+++ Document passage +++

A survey by the University of Bristol in 2015 found that 16 per cent of adult respondents said they used some form of complementary or alternative medicine in the last 12 months. But how exactly does one form of treatment classify as complementary or alternative? What are these treatments? And which one is right for you?

Alternative medicine or therapy refers to health treatments outside the standard of Western medicine. When these treatments are used along with conventional practice, they are referred to as complementary. And although the results of studies on their efficacy differ, a lot of people swear by their healing prowess.

Accupressure and Accupuncture

This traditional Chinese treatment involves targeting specific points or meridians in the body. Acupuncture practitioners use thin needles to stimulate these points while acupressure practitioners use hands and elbows.

In the UK, practice of the former is self-regulated by the British Acupuncture Council. Both practices are commonly used to alleviate pain and treat insomnia.


Reflexology practitioners operate on the theory that applying pressure on specific areas of the feet, hands, or ears has a positive effect on the different organs and systems of the body that they are believed to correspond. Reflexology is commonly used to complement treatments for cancer, kidneys, and diabetes.


The idea behind homeopathy is to introduce a highly diluted version of a substance that causes certain symptoms to trigger the natural healing power of the body. Practitioners often dilute substances to the point where they become hardly present in the product. Homeopathy is used to treat a wide array of physical and even psychological conditions.

+++ Material shown +++

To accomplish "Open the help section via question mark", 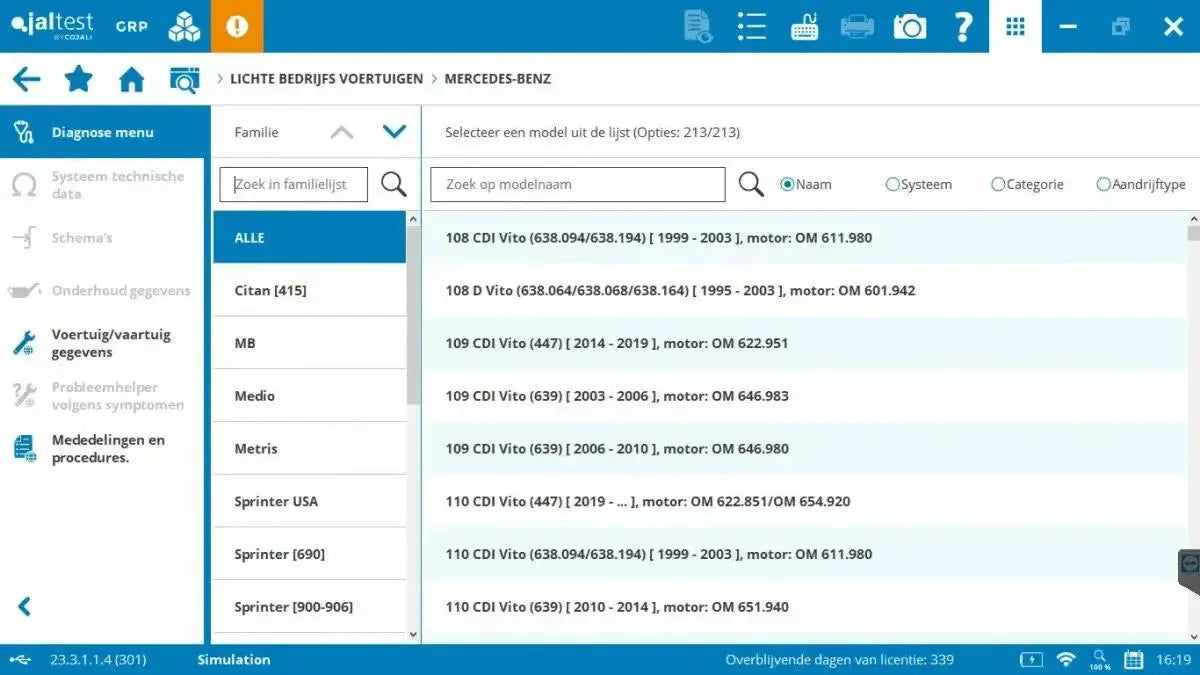I will [x=962, y=26].
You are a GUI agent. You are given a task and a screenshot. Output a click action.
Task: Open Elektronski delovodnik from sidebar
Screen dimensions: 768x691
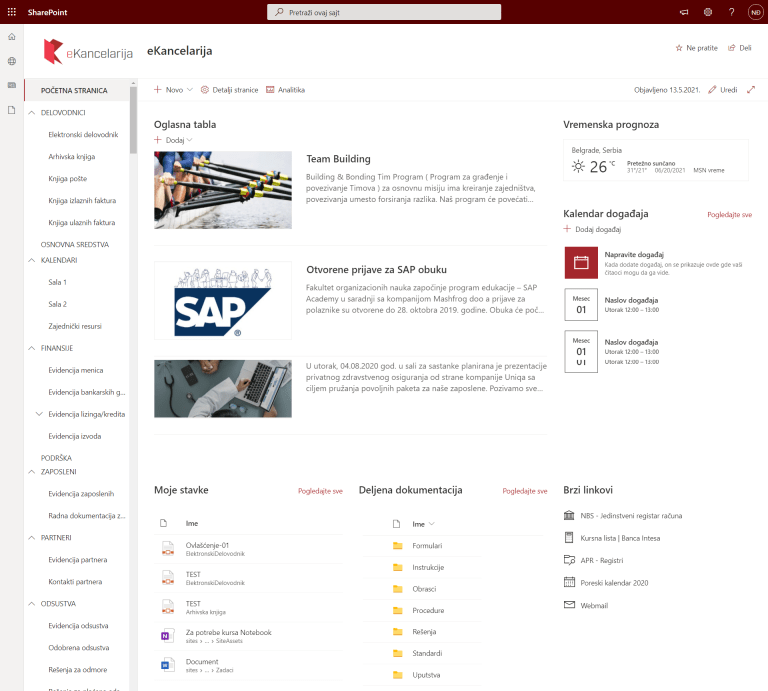(83, 134)
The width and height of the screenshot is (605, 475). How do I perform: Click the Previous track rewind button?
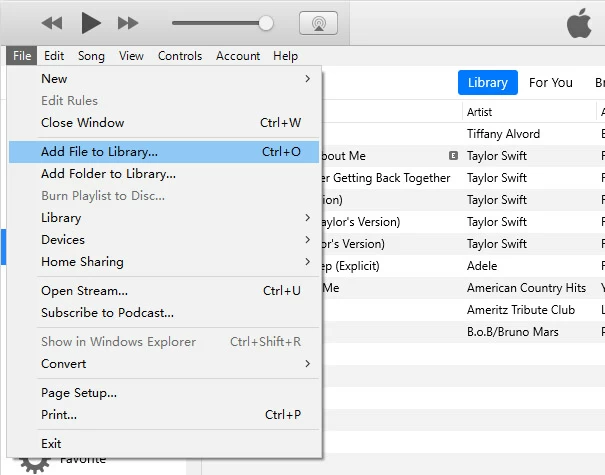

+++

Parts of the exercise
#1 Translate this sentence from the alternative medicine passage into Spanish: "Alternative medicine or therapy refers to health treatments outside the standard of Western medicine."
#2 Retype part of the alternative medicine passage, beginning at the words "Alternative medicine or" and stopping after "their healing prowess.".
#3 Decide whether each statement agrees with the alternative medicine passage, and support each yes or no with the deciding words from it: (a) The 2015 survey found that 16 percent of adult respondents had used complementary or alternative medicine in the last 12 months. (b) Acupressure practitioners use thin needles. (c) Homeopathy is used only for physical conditions.
The lines have no connection to the alternative medicine passage.

Answer list
#1 La medicina o terapia alternativa se refiere a los tratamientos de salud que están fuera del estándar de la medicina occidental.

#2
Alternative medicine or therapy refers to health treatments outside the standard of Western medicine. When these treatments are used along with conventional practice, they are referred to as complementary. And although the results of studies on their efficacy differ, a lot of people swear by their healing prowess.

#3
(a) Yes: "16 per cent of adult respondents said they used some form of complementary or alternative medicine in the last 12 months"
(b) No: "acupressure practitioners use hands and elbows"
(c) No: "Homeopathy is used to treat a wide array of physical and even psychological conditions."